As we usher in the new year, let's explore a resolution that might not be on the top of your list but holds profound potential for transformative change – setting boundaries. Boundaries play a pivotal role in the journey of behavior change. Before we can unlock the doors to our aspirations, it's essential to establish and uphold boundaries that act as guiding principles. When it comes to our health, the tendency to overlook it until it reaches a critical point is all too common. By neglecting to set boundaries, we inadvertently compromise our well-being.


Perhaps the reluctance to set boundaries stems from a desire to avoid making others uncomfortable. However, this inclination often results in minimizing and neglecting our own needs. While it may feel uneasy, especially for those with a natural tendency to please, setting and maintaining healthy boundaries is in everyone's best interest. It serves as the catalyst for personal growth and sustainable change.


If you find yourself exhausted from consistently prioritizing others over your health, now is the ideal moment to embark on a journey toward a healthier you. This article will delve into the intricacies of setting boundaries to enhance your well-being and provide insights on standing strong within these limitations to foster lasting behavioral changes.



How to Set Boundaries


Firstly, you need to be aware of what your specific needs are in specific situations. Setting boundaries require clarity and good communication. Here are some simple steps to assist you in getting started:


  1. Clarity is Key: Clearly identify and articulate your specific needs in any given situation. Avoid over-explaining, as simplicity often enhances understanding.

  2. Neutral Communication: Maintain a neutral tone of voice when expressing your boundaries. This helps in conveying your message without unnecessary emotional undertones.

  3. Politeness Matters: Politely state your need or request, ensuring that your communication remains respectful. This fosters a positive atmosphere for effective dialogue.

  4. Embrace Discomfort: Understand that setting boundaries may evoke feelings of discomfort, such as guilt, shame, or remorse. It's essential to acknowledge these emotions and accept them as a natural part of the process.



What are Personal Boundaries?


Personal boundaries are the invisible, yet crucial lines we draw to map out our level of comfort with others. Personal boundaries typically fall into the following categories: physical, emotional, sexual, workplace, material and time. For the purpose of this article, our focus will be centered on the dimensions of physical, emotional, material and time boundaries.


Physical boundaries can be defined as protection for your body. They mostly relate to your physical needs, such as food, shelter and rest.
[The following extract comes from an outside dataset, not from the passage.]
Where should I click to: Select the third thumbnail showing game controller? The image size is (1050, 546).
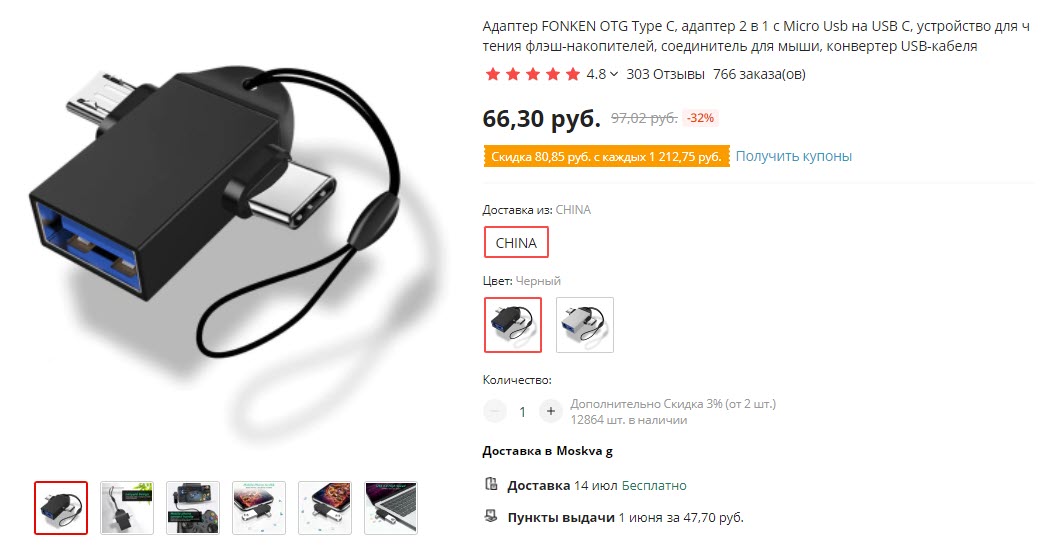click(x=193, y=508)
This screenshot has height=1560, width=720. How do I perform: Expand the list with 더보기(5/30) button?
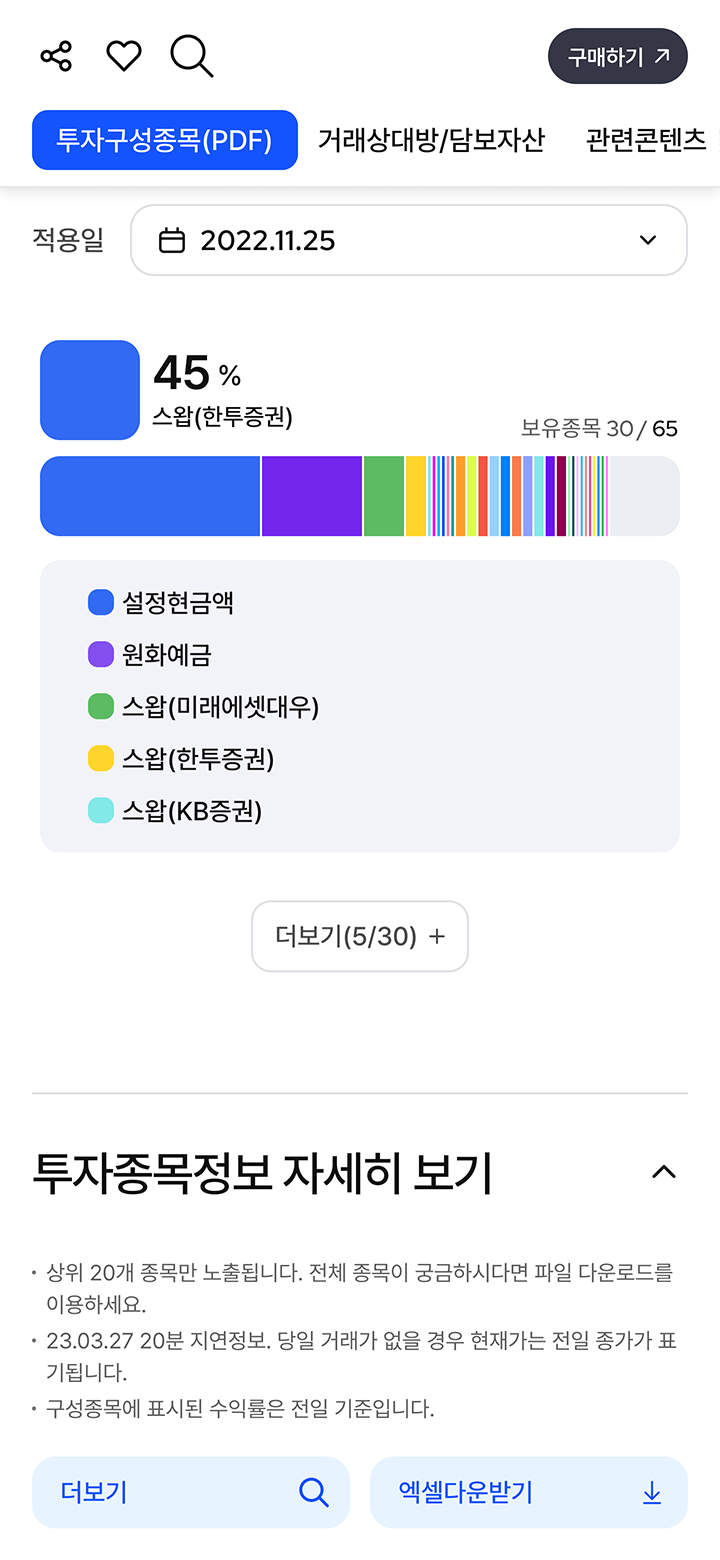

They may also protect your personal space and rights to privacy. In the pursuit of vital health, the establishment of physical boundaries is a key pillar. By adhering to these boundaries conscientiously, one can not only address existing physical concerns but proactively prevent potential illnesses. Having physical limits allows you to achieve a healthy balance between appropriate rest, proper nutrition and physical activity. Examples of physical boundaries range from politely asking someone uncomfortably close to you to move, establishing house rules and expectations, establishing personal space limits, expressing your physical health needs at home or at work, etc.


Here are some examples of how to express physical boundaries:

"I would like to keep our groceries and/or meal prep separate."

"I will close my bedroom door, when I need solitude and/or rest."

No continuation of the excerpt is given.